What is needed: Can the lines below, from the one that holds "Image resolution: width=1400" to the very end, be echoed exactly, with both ends included and no pictures?

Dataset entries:
________________

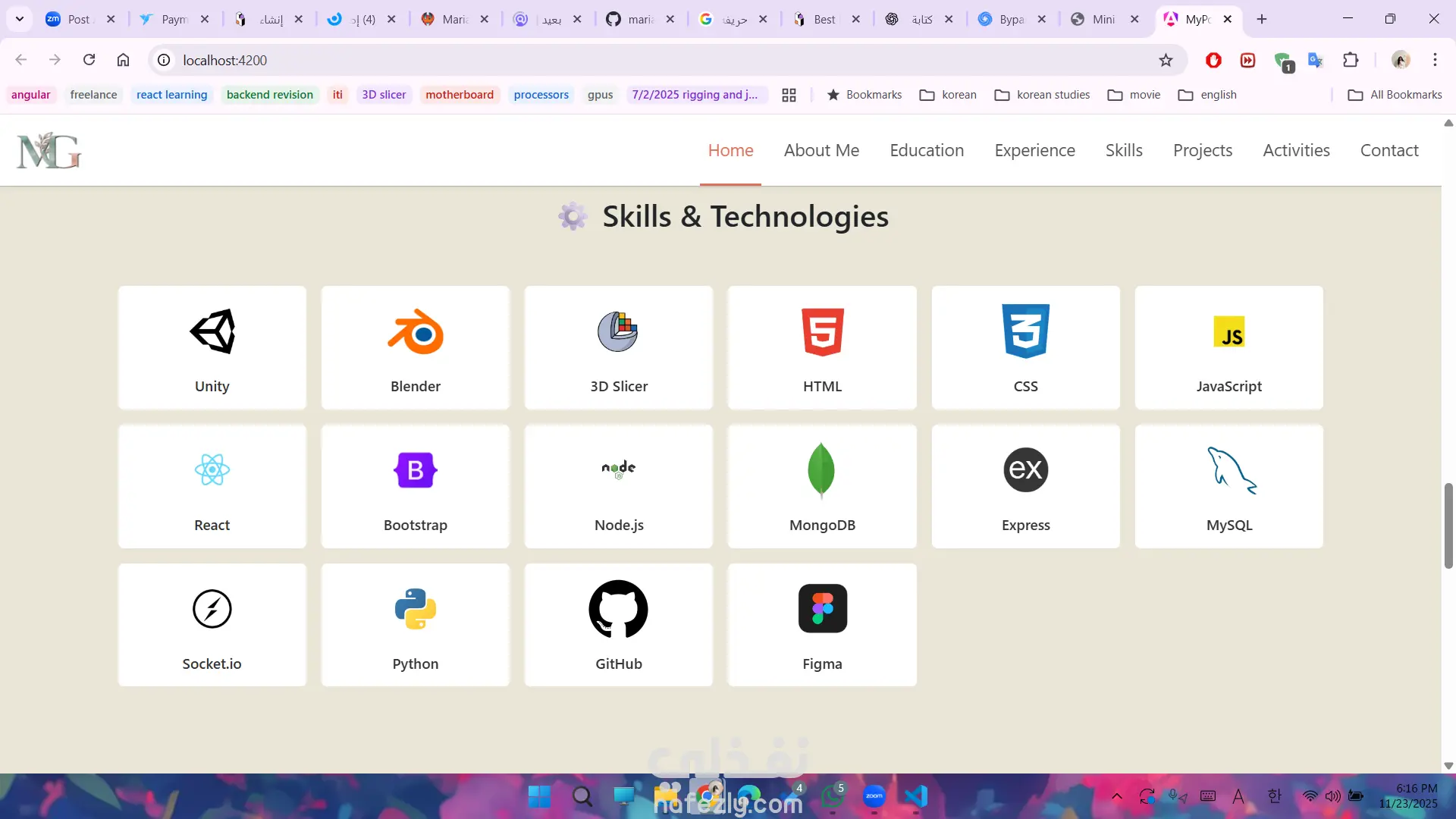Click the MongoDB leaf icon

(x=822, y=470)
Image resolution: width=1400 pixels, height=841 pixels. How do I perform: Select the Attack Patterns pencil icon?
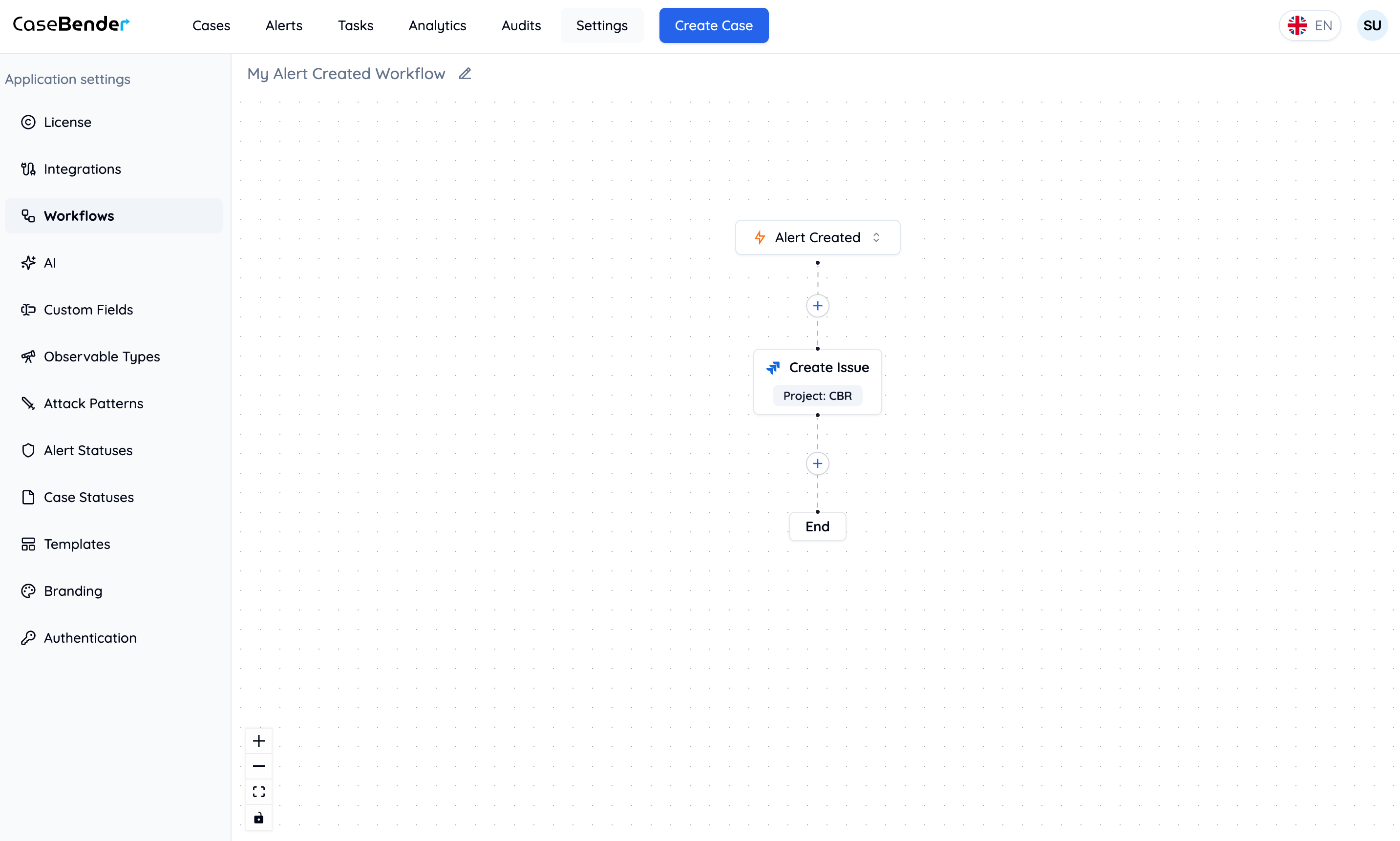[x=28, y=403]
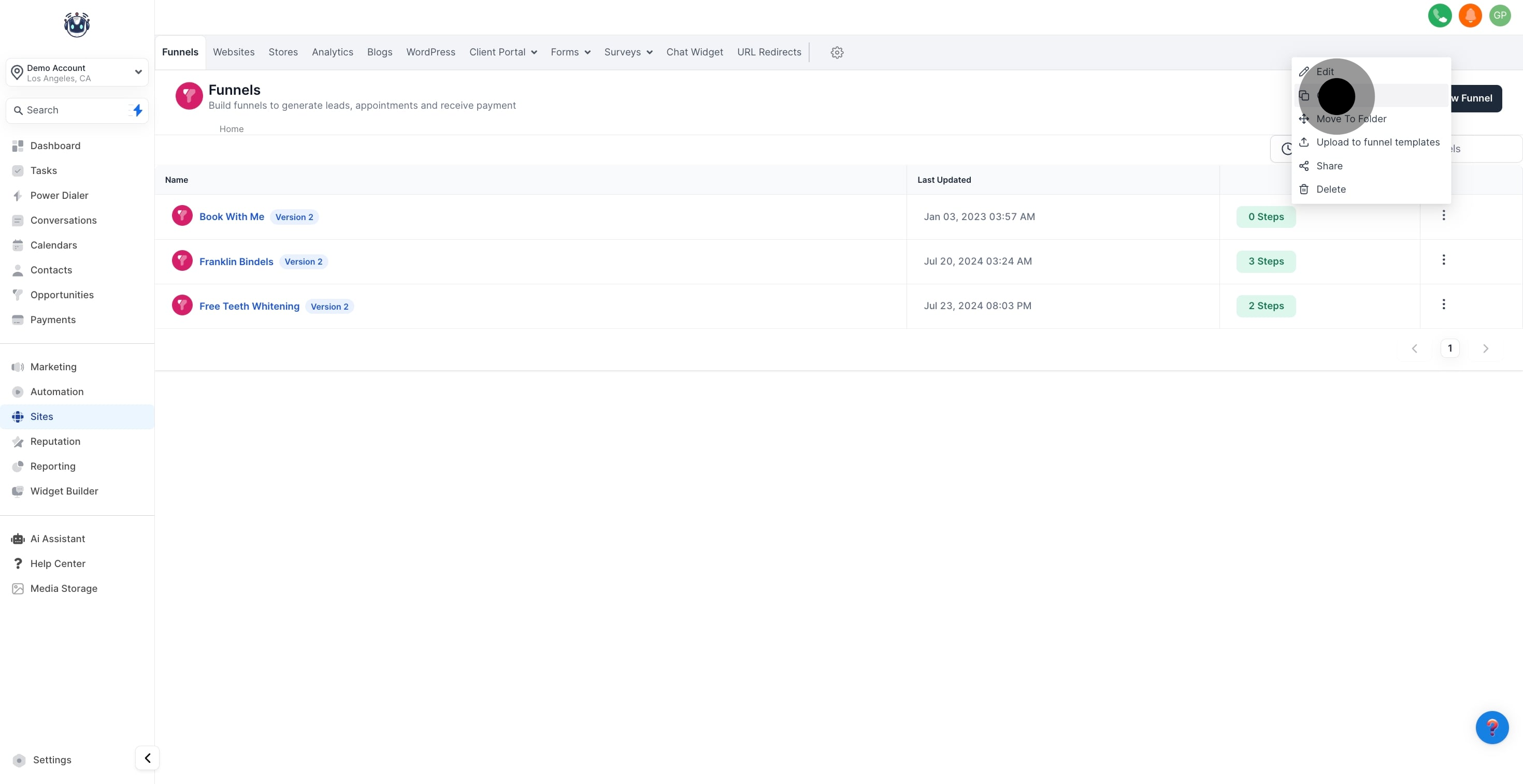Open the orange notifications bell
This screenshot has height=784, width=1523.
(1470, 16)
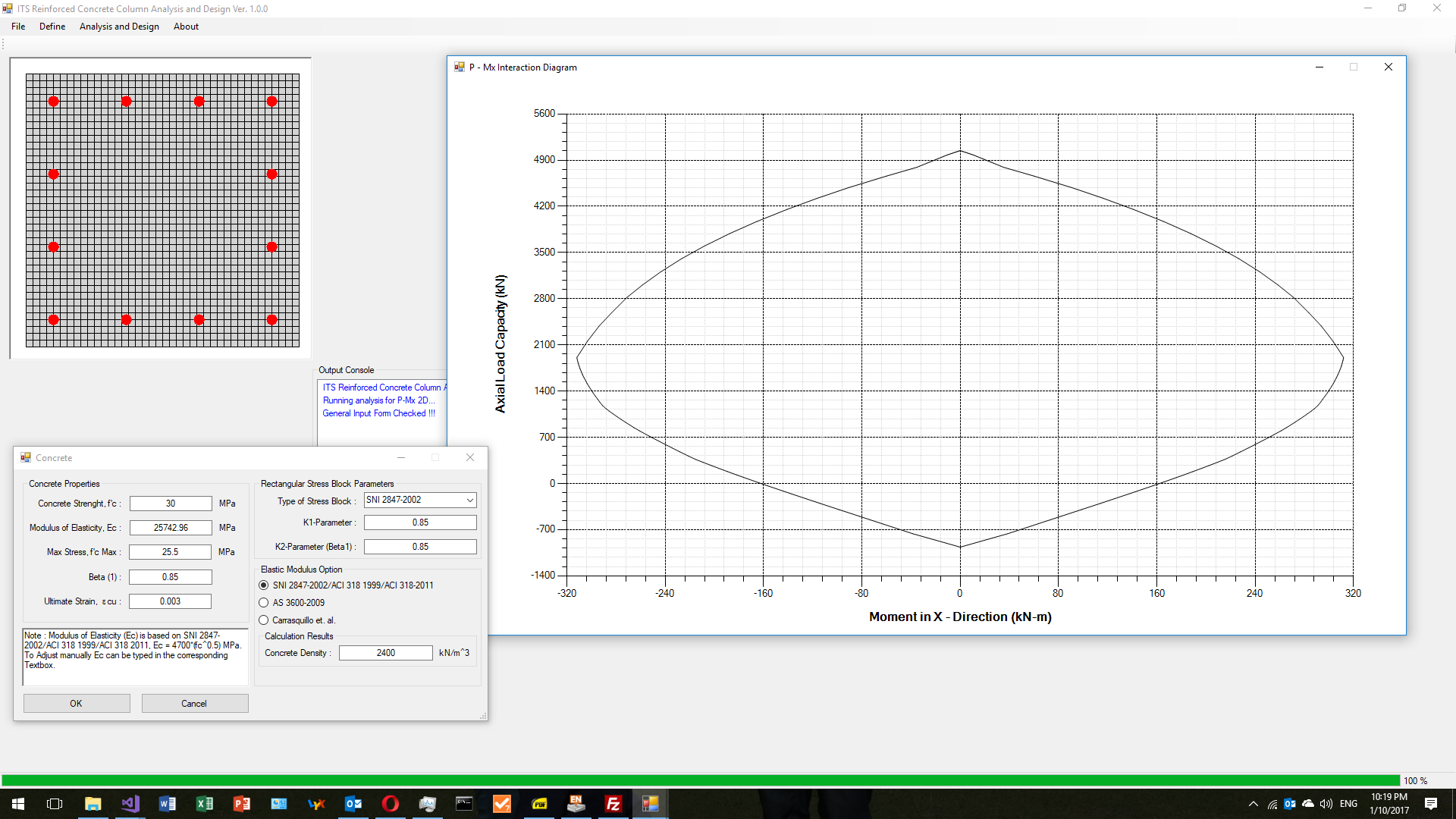
Task: Open Visual Studio from the taskbar
Action: coord(130,804)
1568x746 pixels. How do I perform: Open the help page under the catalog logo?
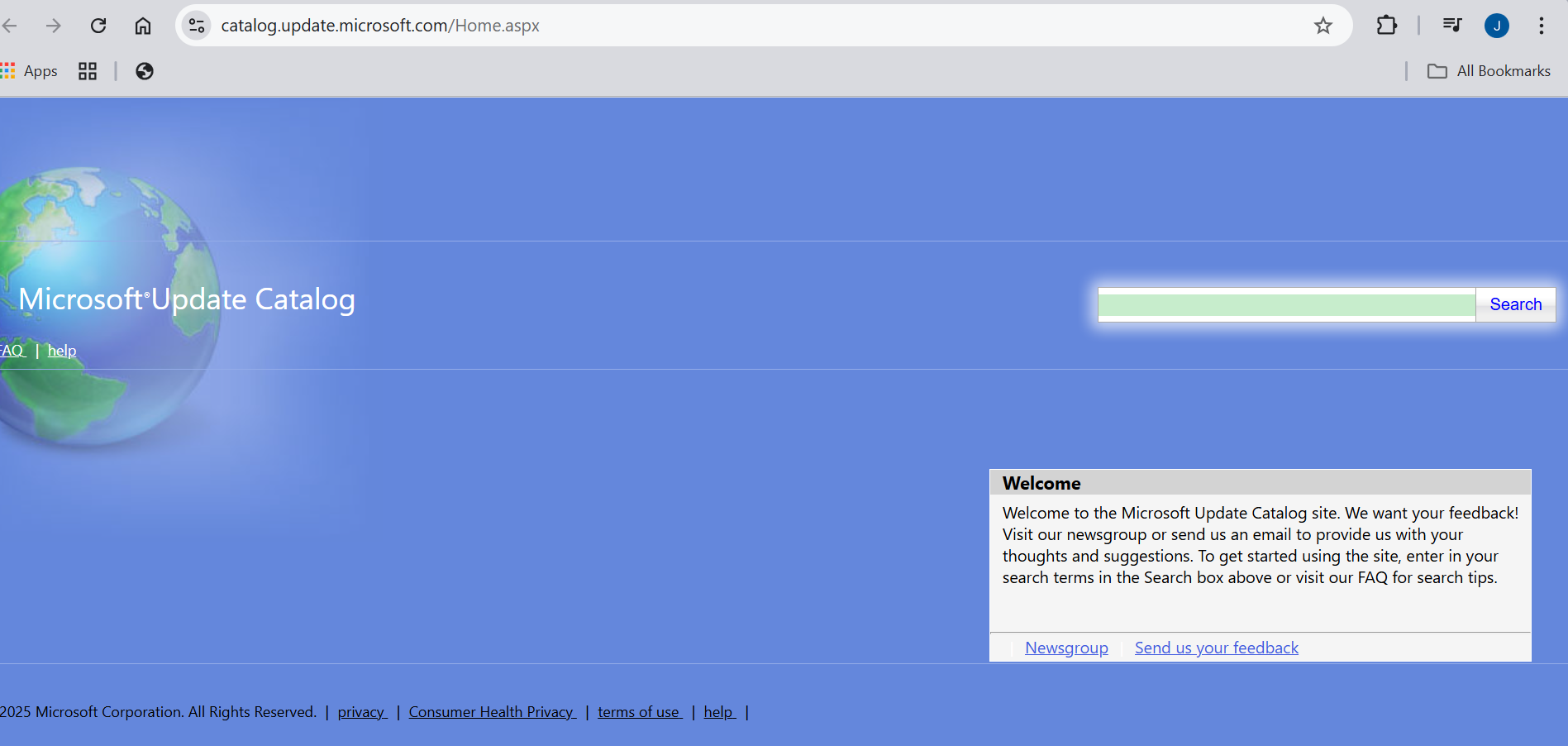tap(62, 350)
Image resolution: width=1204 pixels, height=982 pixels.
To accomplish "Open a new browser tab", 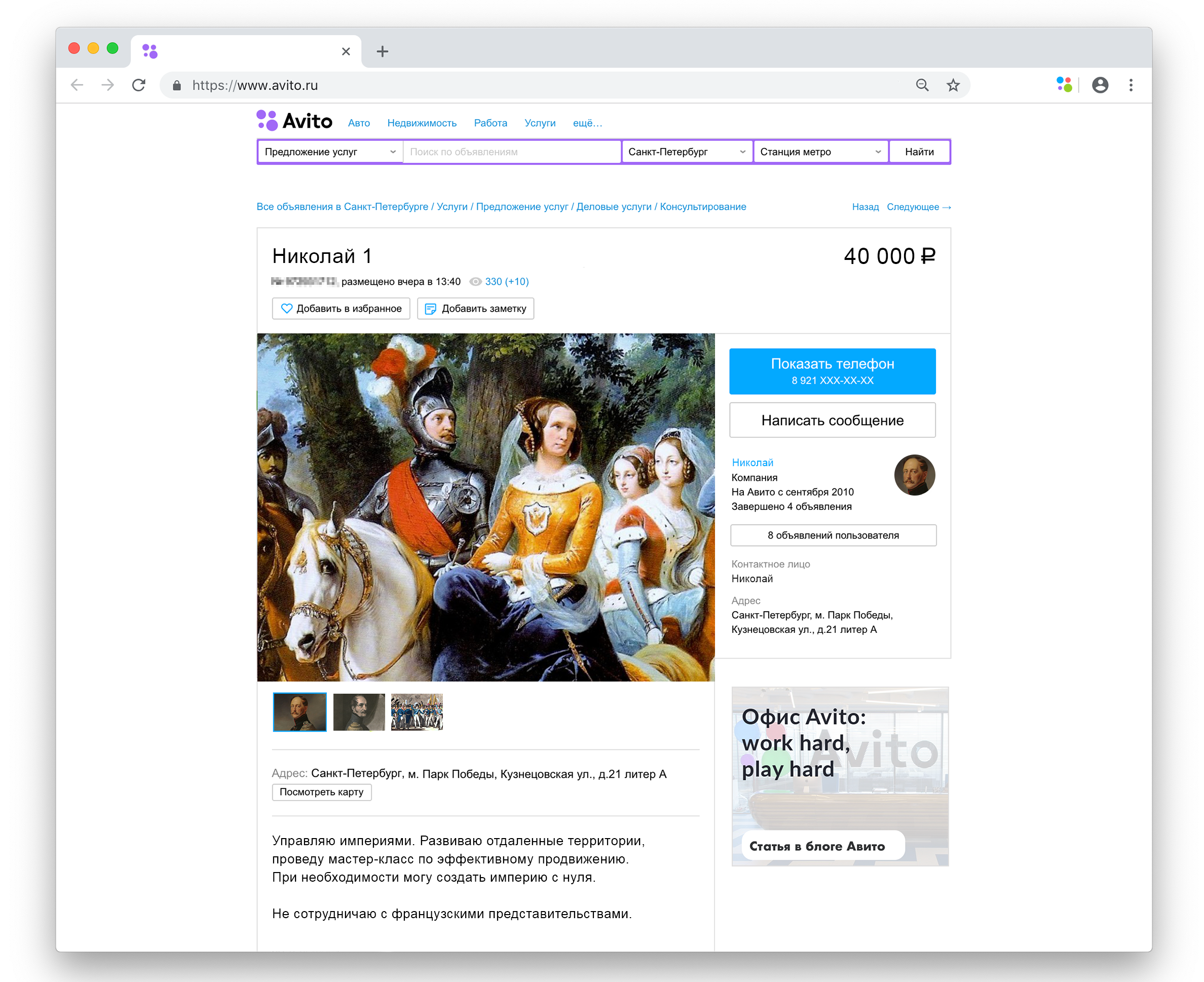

________________

Answer to this task:
Image resolution: width=1400 pixels, height=841 pixels. How do I perform: Select the Attack Patterns pencil icon?
[x=28, y=403]
Open the orange notifications bell
This screenshot has height=784, width=1523.
(1470, 16)
Task: Open Visual Studio from the taskbar
Action: coord(130,804)
1568x746 pixels. How do I perform: Open the help page under the catalog logo?
tap(62, 350)
Image resolution: width=1204 pixels, height=982 pixels.
To accomplish "Open a new browser tab", 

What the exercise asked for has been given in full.